If a credit builder loan isn’t right for you, or you don’t want to take on more debt, there are still many ways to improve your credit score. Experian offers the following tips which can go a long way in improving your score:

  • Make timely bill payments – As stated previously, paying your bills on time, including debt payments and utilities, goes a long way towards improving your credit score. If you struggle with this, review your budget and schedule bills ahead of time so you know you won’t miss a payment.
  • Maintain low credit card and loan balances – Your debt to income ratio is an important factor in your credit score. Keeping lower balances on your credit ensures credit bureaus you’re a responsible borrower. You could even try to ask for an increase in your credit line to improve your debt to credit ratio. While paying down debt is optimal, this may be a temporary strategy to help with your score.
  • Apply for new credit as needed – While many people believe opening a variety of credit lines, such as loans and credit cards, can help your score, there’s a good chance they’ll hurt your budget and have little impact in the long run. Only open new credit when you need it.
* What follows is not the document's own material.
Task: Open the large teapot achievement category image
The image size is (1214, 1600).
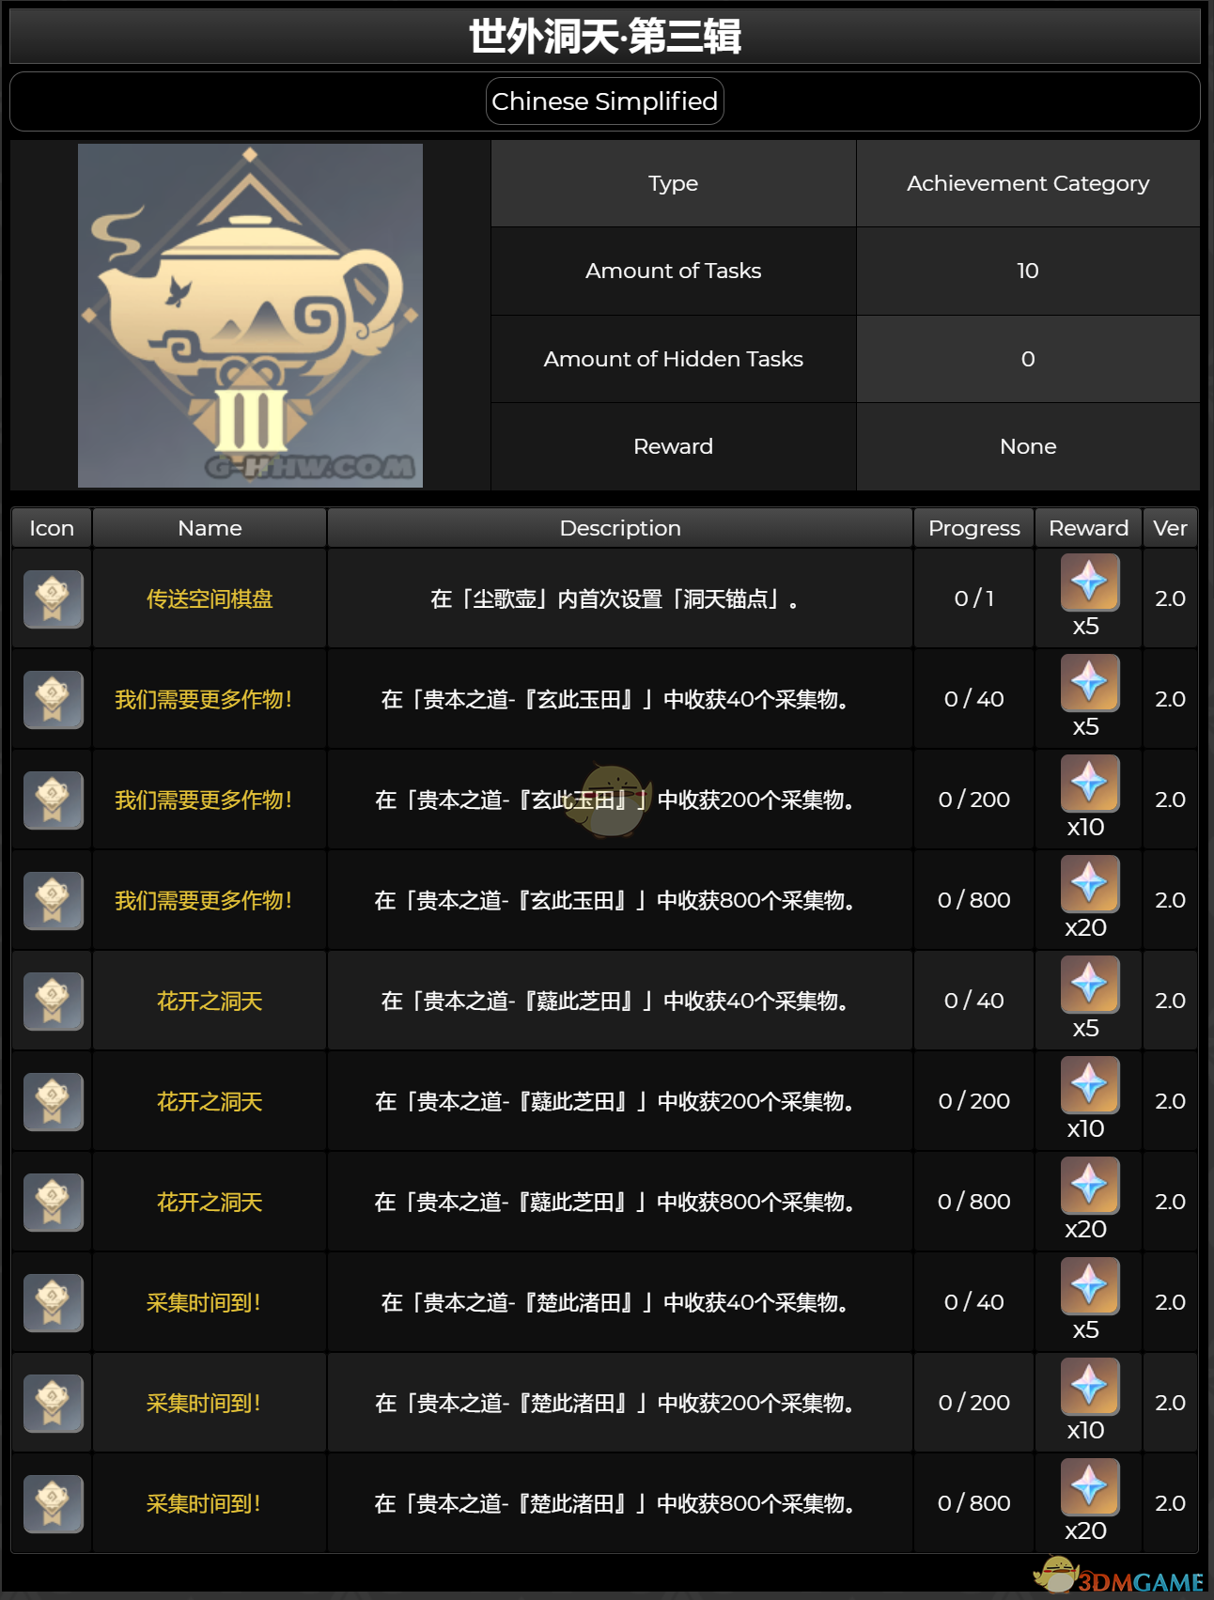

  • Pay off debt – This is a no-brainer, but for many people, it can be hard to achieve this goal. Paying your balances down, rather than moving them around or closing credit cards you no longer use, will improve your credit. Some ways to do this include paying more than the minimum balance, using a method like the snowball method, or paying more than once per month.
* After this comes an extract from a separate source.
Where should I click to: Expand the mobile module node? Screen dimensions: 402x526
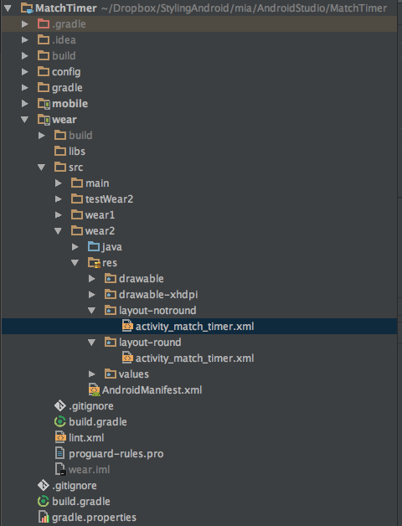(x=25, y=104)
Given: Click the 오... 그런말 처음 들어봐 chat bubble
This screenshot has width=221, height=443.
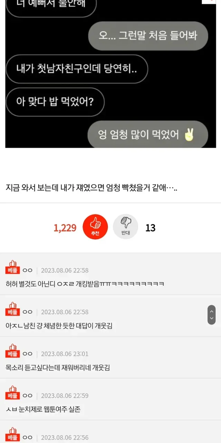Looking at the screenshot, I should tap(148, 36).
  • Regularly check your credit reports – You may not know it, but the activity on your credit reports may be inaccurate, greatly impacting your overall score. If you check your reports at least once a year against your existing accounts and records, you’ll be well on your way to fixing any discrepancies and improving your score.

If you fear your credit needs fixing, a credit builder loan may do the trick. However, consider all your options and determine if the loan is right for you once you’ve done your research on other debt repayment and credit improvement options.

Have you ever had to improve your credit score before? What tips worked best for you?